BACKWARD GLANCE. The Pilot community as seen on the map Franklin County, North Carolina, published ca. 1906 by the U.S. Geological Survey and the N.C. Geological and Economic Survey, courtesy of the State Archives of North Carolina.
Using the pseudonym "Jake Rattler," a correspondent of The Franklin Times in 1899 published an account of bustling activity in Pilot, a village in southern Franklin County. He explained why the community originally had been known as Loafers Crossing and how enterprising men were transforming it.
"When your correspondent was a mill boy," he said, "Pilot was a dense forest of pine, black jack, oak and huckleberry bush . . . situated near the source of wolf harbor creek, just where the mill path crossed the public road, with no settlement nearer than one or one and a half miles." A few years before Jake published his article, lumbermen established a saw mill at this location, "and from some lazy lad employed by the mill men, or some other cause, it was christened LOAFERS CROSSING."
Later, 100 residents of the area petitioned the government to change the name of the post office to Pilot, which was done. Thereafter, energetic locals took offense when anyone used the old name.
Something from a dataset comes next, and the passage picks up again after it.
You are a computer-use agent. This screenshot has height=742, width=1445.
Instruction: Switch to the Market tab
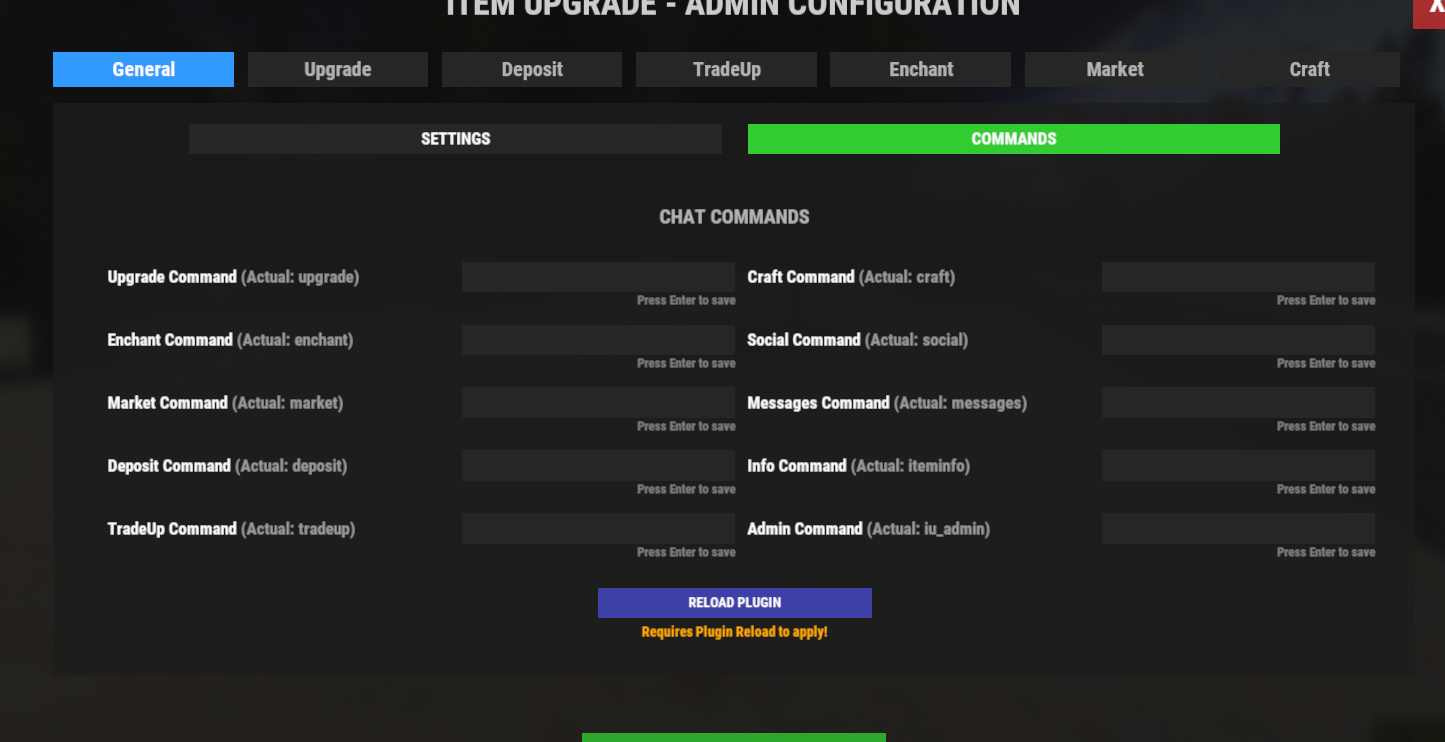click(1114, 69)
According to Jake, the village was rapidly improving. "Pilot can to-day proudly boast of four dry goods and grocery stores, one store with hardware department, one drug store, one wagon and buggy repair shop, one saw mill and planing mill, one grist mill, [a] cotton gin, one blacksmith shop, [and a] post office with daily mail . . . ." In addition, a tar factory supplied the "sticky stuff" by the "gourdful or barrel." Professor Cecil L. Conyers served as principal of the local school, which was open ten months a year. The writer's nearly seventy-year-old friend, L. H. Joyner, superintended the local Sunday school.
Clearly, the community had outgrown its reputation for indolence. "Mr. Editor," Jake crowed, "if you drive into Pilot and notice the level, white, sandy streets you would say 'WELL, THIS IS A PRETTY PLACE,' and then see Squire Stallings pacing around his machinery [probably the saw mill]; B. C. Pearce and the Messrs. Bunn hustling around the counters and shingle piles, you would say these are not Loafers."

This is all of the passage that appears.